The findings are telling: a 10% increase in beef production per acre is associated with a 9.0% decrease in carbon footprint. This strong relationship is predominantly due to the large amount of land that beef production uses and its high carbon cost. Beef production remains a leading cause of deforestation and other land-use change globally, and often uses land that could be reforested or otherwise restored. We found that the carbon opportunity cost of beef production is more than twice as large as the emissions from production.

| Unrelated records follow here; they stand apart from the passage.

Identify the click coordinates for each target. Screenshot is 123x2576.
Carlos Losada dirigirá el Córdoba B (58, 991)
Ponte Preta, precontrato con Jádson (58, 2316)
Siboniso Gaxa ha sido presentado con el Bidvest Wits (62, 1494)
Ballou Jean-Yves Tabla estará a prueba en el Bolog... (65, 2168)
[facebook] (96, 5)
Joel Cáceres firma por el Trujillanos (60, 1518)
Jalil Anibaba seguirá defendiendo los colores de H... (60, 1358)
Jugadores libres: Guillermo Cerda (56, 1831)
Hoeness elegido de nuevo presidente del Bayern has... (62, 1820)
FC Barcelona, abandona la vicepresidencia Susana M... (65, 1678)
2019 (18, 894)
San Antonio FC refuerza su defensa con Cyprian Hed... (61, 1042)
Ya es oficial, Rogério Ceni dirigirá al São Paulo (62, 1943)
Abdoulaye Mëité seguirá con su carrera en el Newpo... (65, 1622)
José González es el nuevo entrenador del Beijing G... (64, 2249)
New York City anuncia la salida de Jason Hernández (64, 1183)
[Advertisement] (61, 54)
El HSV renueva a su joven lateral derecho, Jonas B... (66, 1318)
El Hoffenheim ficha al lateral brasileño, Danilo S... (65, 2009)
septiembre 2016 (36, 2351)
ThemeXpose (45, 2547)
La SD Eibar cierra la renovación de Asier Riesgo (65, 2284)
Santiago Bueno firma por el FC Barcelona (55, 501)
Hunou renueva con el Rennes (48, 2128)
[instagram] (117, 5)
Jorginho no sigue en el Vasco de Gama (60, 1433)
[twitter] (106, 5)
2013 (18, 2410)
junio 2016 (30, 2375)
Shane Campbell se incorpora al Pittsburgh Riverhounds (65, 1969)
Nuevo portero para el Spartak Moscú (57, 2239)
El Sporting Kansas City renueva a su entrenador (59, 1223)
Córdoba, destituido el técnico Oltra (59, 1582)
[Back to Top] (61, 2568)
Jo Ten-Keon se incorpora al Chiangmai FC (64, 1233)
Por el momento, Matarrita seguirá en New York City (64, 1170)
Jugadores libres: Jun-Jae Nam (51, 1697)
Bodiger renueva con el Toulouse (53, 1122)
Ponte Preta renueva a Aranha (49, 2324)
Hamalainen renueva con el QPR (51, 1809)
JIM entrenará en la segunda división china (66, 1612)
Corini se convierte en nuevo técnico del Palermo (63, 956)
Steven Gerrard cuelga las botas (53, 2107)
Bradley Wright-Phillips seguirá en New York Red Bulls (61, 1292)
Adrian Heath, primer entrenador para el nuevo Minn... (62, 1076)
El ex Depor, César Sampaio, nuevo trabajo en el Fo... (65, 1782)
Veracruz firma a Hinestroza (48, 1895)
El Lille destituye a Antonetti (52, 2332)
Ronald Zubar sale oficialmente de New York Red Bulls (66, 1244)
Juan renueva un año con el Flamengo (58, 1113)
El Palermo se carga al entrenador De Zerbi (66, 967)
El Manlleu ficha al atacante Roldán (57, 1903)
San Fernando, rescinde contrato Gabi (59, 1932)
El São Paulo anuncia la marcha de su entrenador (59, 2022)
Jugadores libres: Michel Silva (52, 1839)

It follows that operations with relatively little beef produced per acre have a high carbon cost. This is the case with grass-fed beef, though it's often touted as more environmentally sustainable. Grass-fed cattle typically gain less weight per day and take longer to reach market weight. This means they take up land and emit methane, produced from their digestive processes, for a longer time. When considering emissions from production, carbon sequestration, and the carbon opportunity cost of land use, we estimate that grass-fed operations have a 42% higher carbon footprint on average than grain-finished operations that are otherwise similar.
The climate benefits of productivity are further supported by a new report from the U.N. Food and Agriculture Organization (FAO). The FAO report compared a range of different strategies to reduce emissions from cattle and other livestock. While each is important to cutting emissions, they conclude that “Enhancing productivity and products efficiency [sic] across the entire production chain is the most promising way to reducing emissions, promoting sustainability, and mitigating the environmental impact of the livestock sector.” According to FAO, maintaining recent rates of productivity growth could slash livestock emissions in 2050 by 24%, compared to a new-growth scenario. Strategies to further improve productivity would have additional benefits; for example, they estimate that improving animal health could reduce emissions by 10% globally.
Productivity Growth has the Largest Global Potential Among Livestock Mitigation Strategies
The findings from both our analysis and the FAO report make it clear: Increasing the amount of beef produced per acre is not just a viable path but perhaps the most impactful one for significantly reducing the sector's carbon footprint and mitigating its environmental impact. This approach, while being part of a broader set of strategies, holds the key to a more sustainable and climate-resilient livestock sector.